_Stated problem_. Copy every line of the records below word for word, leaving out the pictures.

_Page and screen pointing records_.
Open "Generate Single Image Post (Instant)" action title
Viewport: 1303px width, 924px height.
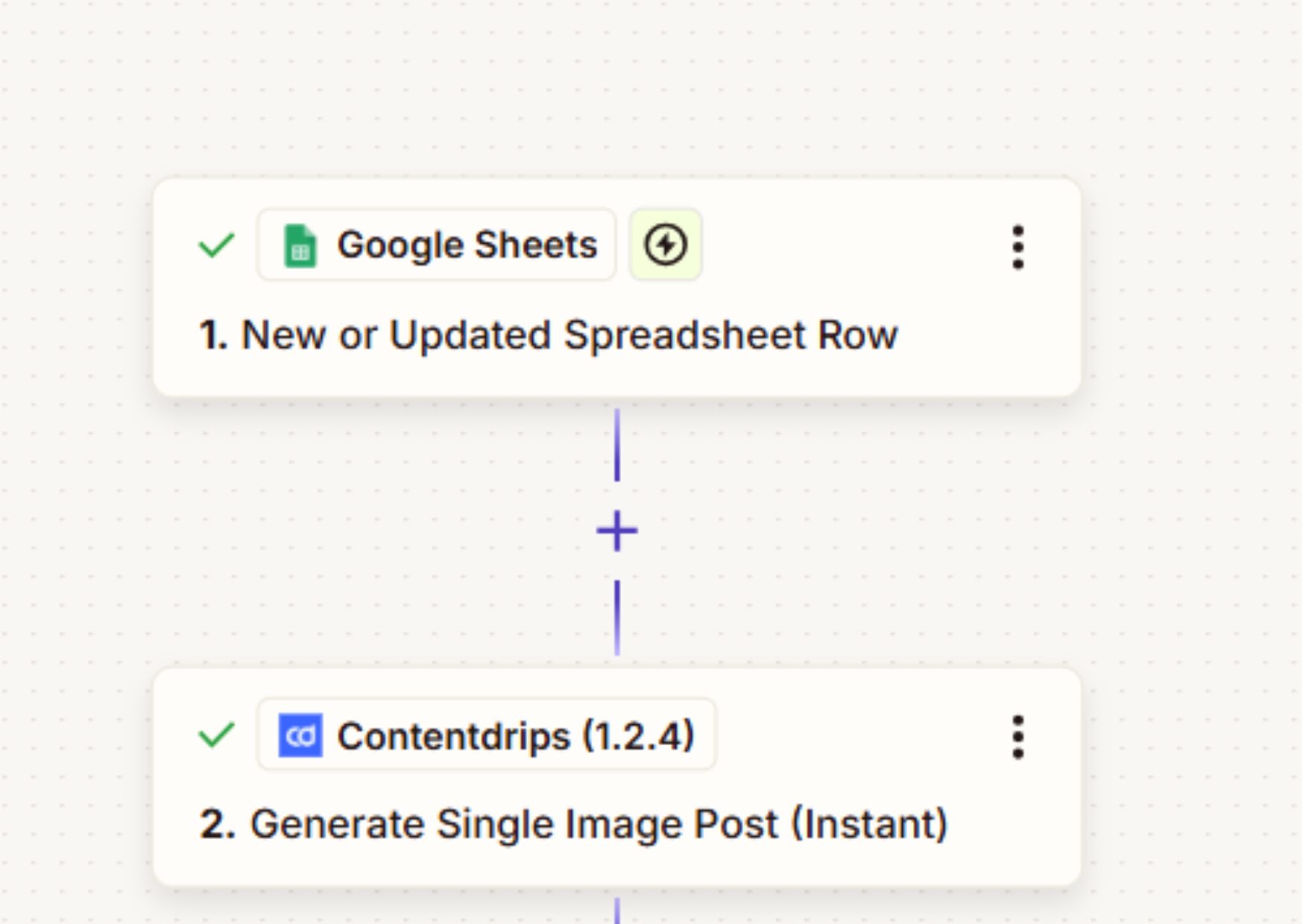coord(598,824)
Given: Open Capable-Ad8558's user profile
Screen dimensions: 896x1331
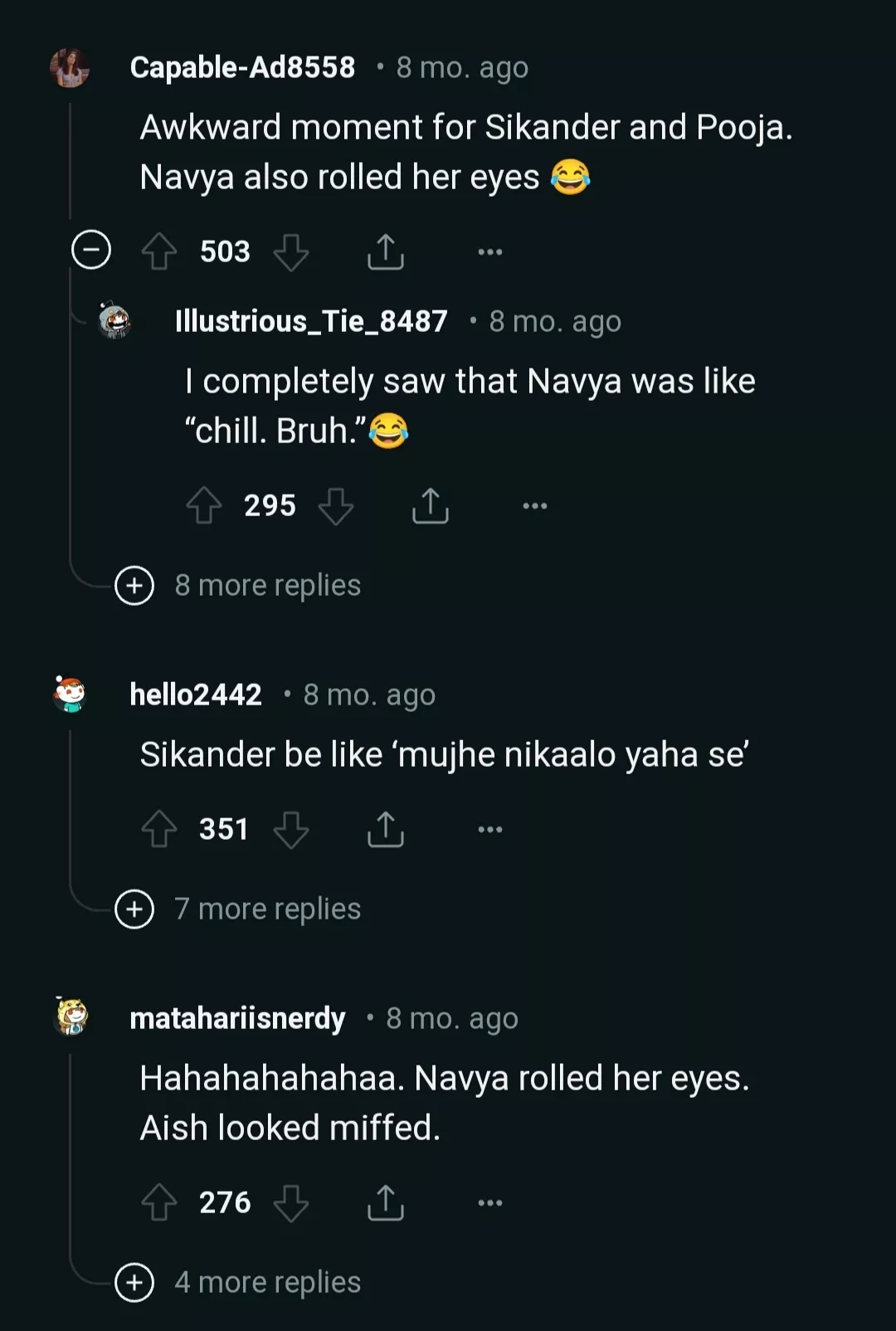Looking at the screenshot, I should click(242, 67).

_Response for this exercise_.
Open "Generate Single Image Post (Instant)" action title
Viewport: 1303px width, 924px height.
coord(598,824)
Given: Open Capable-Ad8558's user profile
Screen dimensions: 896x1331
Looking at the screenshot, I should click(242, 67).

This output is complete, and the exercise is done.